The short answer to your question is "No, it's not true."
First of all, it's not a "pain in the *ss". If it were, it would never have survived more than a century as the most popular and well known semi-automatic ever produced, nor would it have been copied and sold at such a rate that no other handgun has ever come close to matching it.
First of all, most articles such as that fail to mention specifics. They almost always speak in generalities:
"...the 1911 is a pain in the *ss."
HOW is it a pain in the keister? What characteristics lead this person to say that? Are these characteristics objective or subjective?
"...messing around with the pistol and spending a grand to really get it tuned..."
Mess around with it HOW? Why would it need to be messed around with? Why would it need to be "tuned"? Such comments make it sound like a 1911 is some kind of present that comes with a label that says "some assembly required". Do you really believe this is the case?

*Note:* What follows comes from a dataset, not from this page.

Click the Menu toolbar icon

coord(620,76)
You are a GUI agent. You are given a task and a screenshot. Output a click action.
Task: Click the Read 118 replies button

"Modern pistol designs have made the 1911 obsolete in its role as a combat sidearm. It’s finicky and demands constant attention that a warfighter can’t afford to offer. But when it’s tuned and running well, it’s the most accurate pistol out there."
Really? First of all, this person seems to assume that a sidearm assumes some overriding importance in combat. It does not. It's the least powerful firearm in the world, much less for a soldier in combat. And a combat warrior will not have anywhere near the amount of ammunition for his sidearm that he will for his rifle because of this. And a true 1911 "combat sidearm" is about as reliable a weapon as you'll ever find because it's specifically designed to shoot the ammo that the combat veteran will be feeding it and in the conditions the combat warrior will be operating in. It does not NEED to be "tuned" because the 1911 combat sidearm is going to go "BANG!" every time the combat warrior pulls the trigger with that ammunition loaded in it. And a combat warrior doesn't need extreme accuracy with a sidearm. Anything that's far enough away from him to require any kind of accuracy is going to be on the receiving end of his rifle. And anything closer than that doesn't require competition level accuracies to hit.
The LAST thing a combat warrior would want in the field with him is some kind of highly tuned sidearm with tolerances so tight that the filthy real-world combat conditions will cause it to jam or otherwise be unreliable.
In the end, what this person said illustrates to me a basic level of ignorance and bias that makes me roll my eyes at everything he has posted. And, quite frankly, the opening statement of "Now, I shoot a Glock..." immediately put me on edge.
Don't get me wrong...Glock has a well established, and well deserved, reputation. In fact, I wouldn't mind owning one if it weren't for the fact that I think they're uglier than sin. But there are quite a lot of Glock owners out there who just come across as rude, crude, and socially unacceptable on this matter.
And for the record...I'd take him on in a contest of reliability and accuracy with stock, straight-out-of-the-box unmodified low budget comparison between his Glock and my Colt 1991A1. In nearly a quarter century, I can't recall having any issues at all with reliability or accuracy.